EXCERPTED TEXT Start Marker

Toilet Paper Life Crisis
Imagine a more pensive and less adventurous Jack Kerouac being not necessarily "on the road," but on the toilet.
By Jimmy Chen
On the evening this article is being written, after work, precariously near the end of my last roll, I bought a 12-pack of Scott toilet paper at Walgreens for $13.99. Each roll is 1000 sheets, totaling 12,000 sheets at 4.1 x 3.7 inches each; or, 1257.6 sq ft (115.2 m²). The math here is not meant to irritate the reader, but simply convey the enormity of its expanse. Among other things written on the package are “long lasting value,” “septic safe,” and details about a bonus offer and members-only reward. The package was too big for a bag, which my cashier conveyed with resignation, so I carried it home as an impersonal hug.
I defecate at work usually between 9:30 – 10:30 a.m., after my morning coffee and some moderate inbox-induced anxiety. I use the handicapped stall because my soul is broken. That this is at work implicates there are only two days a week, Saturday and Sunday, that I may defecate at home — “may” being a key word, since I often do the deed in cafes, public libraries, or luxury hotels (impostering as a guest), depending on where the world takes me. Imagine a more pensive and less adventurous Jack Kerouac being not necessarily “on the road,” but on the toilet.
I live alone, seldom receive visitors, and more seldom receive those who defecate in my home. Perhaps I give off an inhospitable or judgmental vibe, but it’s safe to say those would feel self-conscious, even resented, crapping at my residence. In the bounty of one’s hermitry, we may deduce that these 12 rolls of toilet paper — left to their own demise, and mine — will last a morbidly long time in my condominium. I imagine others getting graduate degrees, or married, raising children, or moving to Europe, all the while I grimly tend to my stash of toilet paper. If only someone, despite these walls of terror, would come and help me out.
I wipe thrice, using between five and six sheets (closer to six) which for the purposes of this venture shall numerically be 5.7, averaging (1000 ÷ 5.7 x 3) 58.47 sessions per roll. There are fifty-two weeks in a year — and as we’ve established that I will defecate, at maximum, twice in my home per week (i.e. 104 times) — I, in estimate, will annually defecate at home at a frequency of about two rolls a year. Regarding the aforementioned instances in which I am not home, let us absorb this figure towards the sporadic female who urinates in my toilet, the blowing of noses in lieu of a tissue box, the frantic clean up of a misguided orgasm, or any ad hoc uses of toilet paper. Put simply, at an adjusted 2:1 ratio of toilet paper to year, this ponderous 12-pack will last me six years. I shall be forty-two years old.

EXCERPTED TEXT End Marker

TASK GOAL: Continue the essay about a 12-pack of toilet paper from the point where it stops.

DATA BLOCK Start Marker

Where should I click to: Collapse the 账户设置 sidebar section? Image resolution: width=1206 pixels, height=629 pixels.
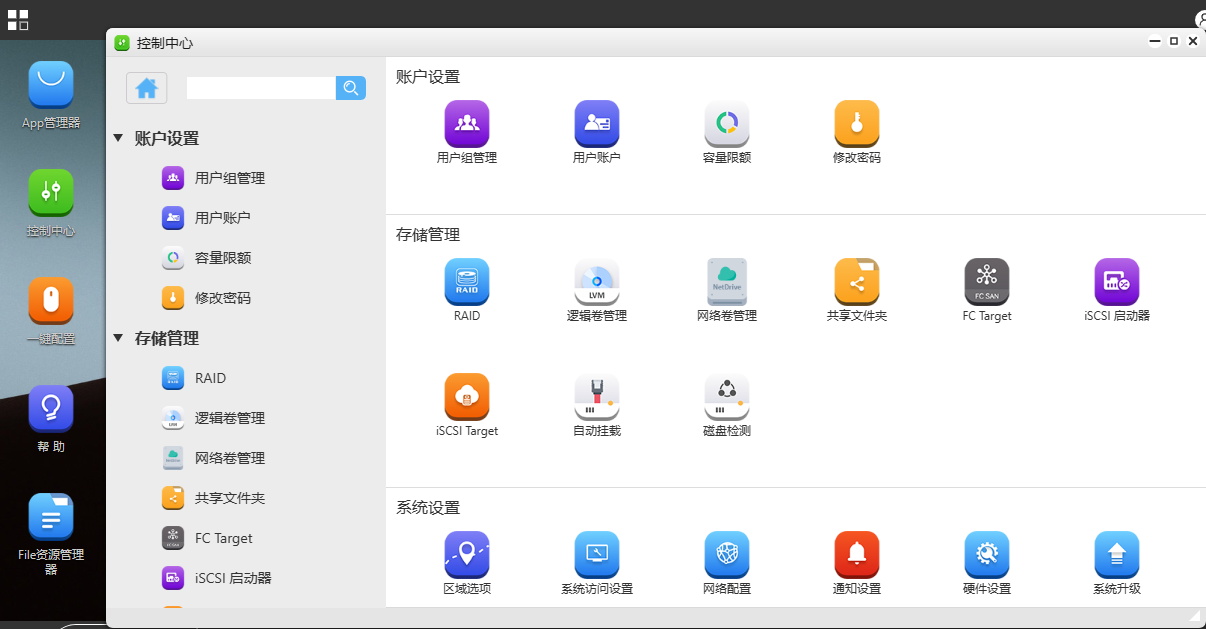click(118, 138)
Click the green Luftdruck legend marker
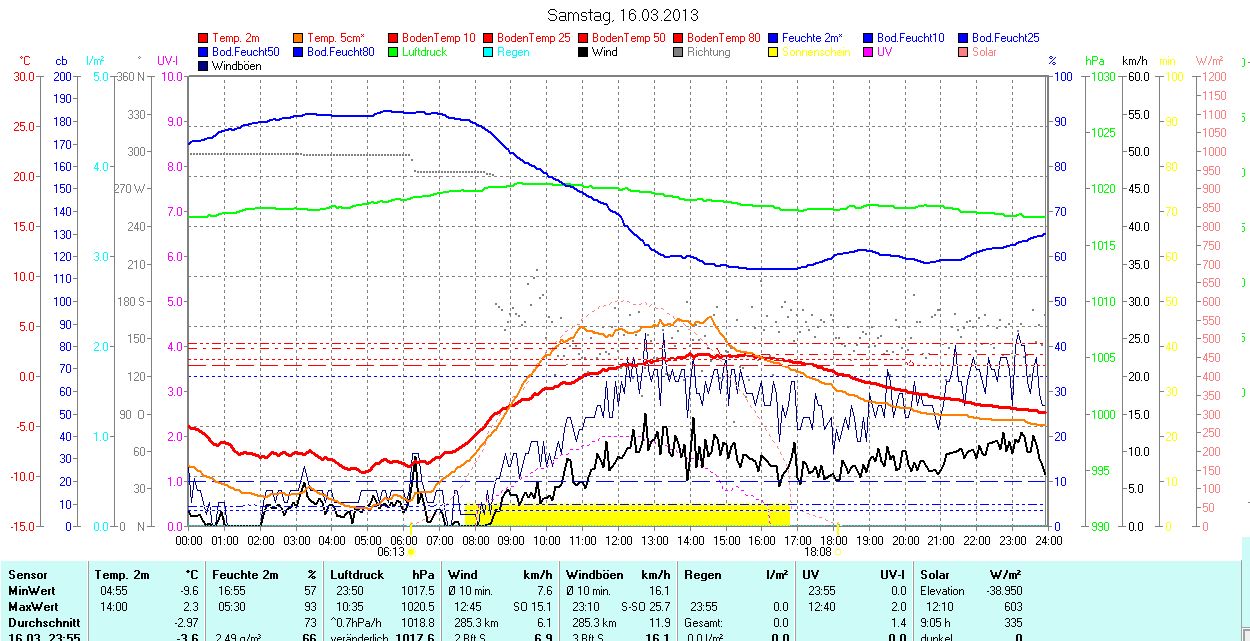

DATA BLOCK End Marker

EXERCISE RESPONSE:
In this moment, tonight, I have become rather depressed thinking of myself six years from now having inadvertently dedicated my truncated future to the exhausting of this toilet paper. Maybe I should get an iguana for a pet, who can watch me with its small eyes and cold heart, moving about my condominium in grey sweat pants, disappearing for long spans of reptilian time, only to come back, play melancholic music, make a quesadilla, and go to bed. Maximilian — for that would be his name — shall hear my groan past the corner, then a flush, and know I’m inches closer to my goal. Or maybe just a cat, to knead me to sleep, with tiny claws grabbing at a supposed heart.
The miracle, however, is that life never works out the way logic proposes. The theorist ignores life’s entropy, that deep harmony of randomness. I will somehow use up this toilet paper within a year, maybe two at most, and while that notion is still a little depressing, it doesn’t quite compare to the void-like, almost sarcastic, formidable weight of an entire six years. I don’t know how, but I’ll be emancipated from the flaky chains of thin pulp. Let faith not be God, but the pristine concept of some kind of happiness without him, without time. May my reprieve come in the form of a pretty date with explosive diarrhea, who disappears into my bathroom and comes out with red abashed eyes. I smile at the waft. “Don’t worry babe,” I’ll say, gracing her peach-fuzzed cheek with a slightly curled hand, as life loosely grasping the gem of my future, “you’re just what I needed.”